_Supplied information_
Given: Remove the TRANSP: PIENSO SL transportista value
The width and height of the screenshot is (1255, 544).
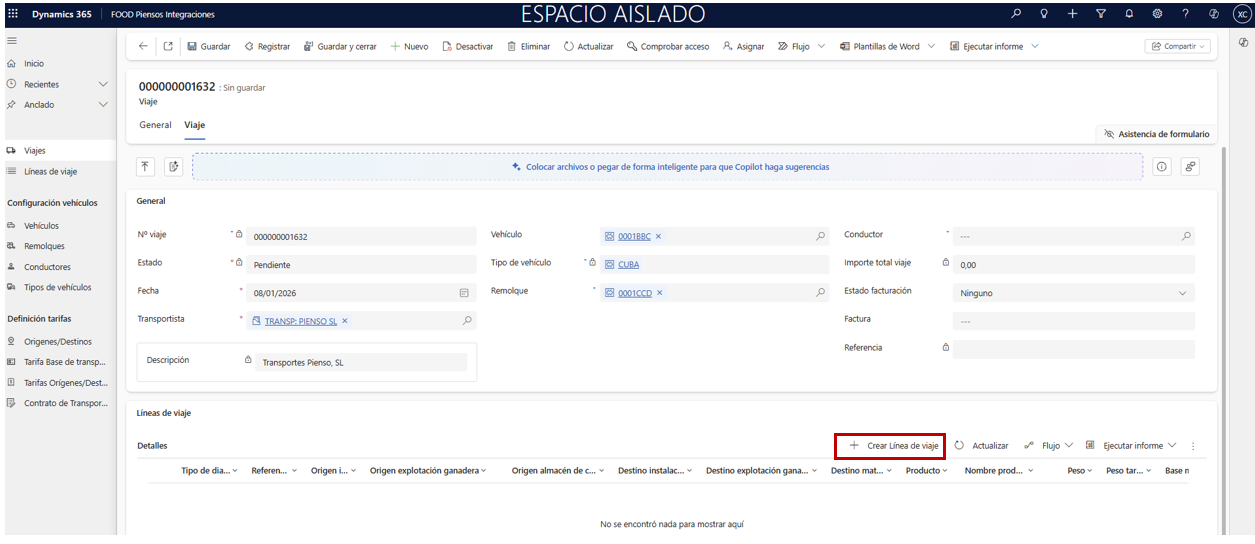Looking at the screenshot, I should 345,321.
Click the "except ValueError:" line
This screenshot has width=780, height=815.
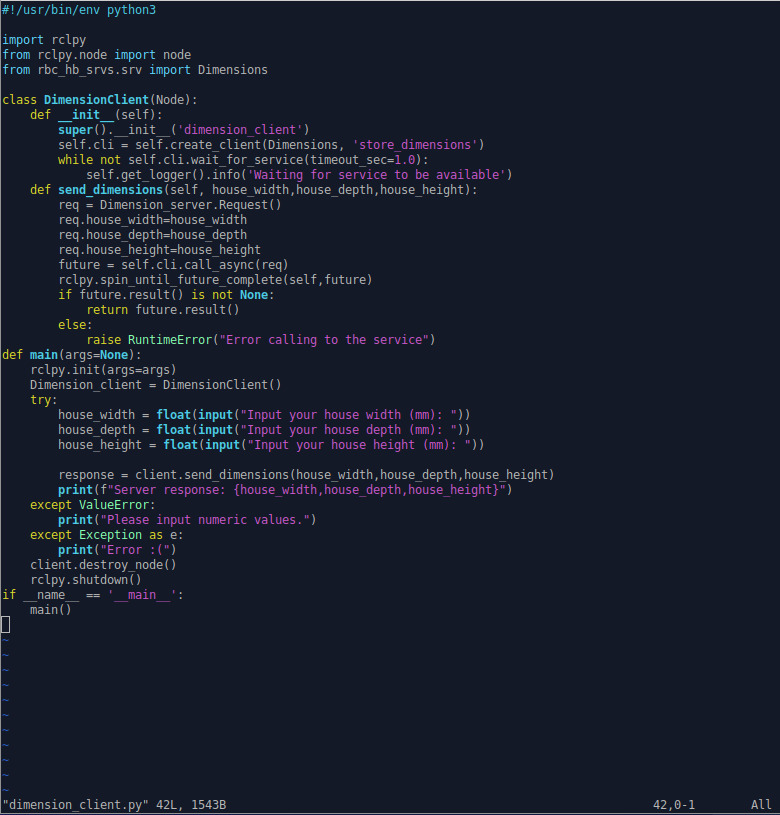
==
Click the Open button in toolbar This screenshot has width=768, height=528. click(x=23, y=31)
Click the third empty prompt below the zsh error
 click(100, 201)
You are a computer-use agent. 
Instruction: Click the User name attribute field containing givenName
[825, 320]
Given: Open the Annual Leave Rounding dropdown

_Assignment_
Each line in the records above with "This" must be returned.

_Your response_
This screenshot has width=780, height=815.
Click the Open button in toolbar This screenshot has width=768, height=528. click(x=23, y=31)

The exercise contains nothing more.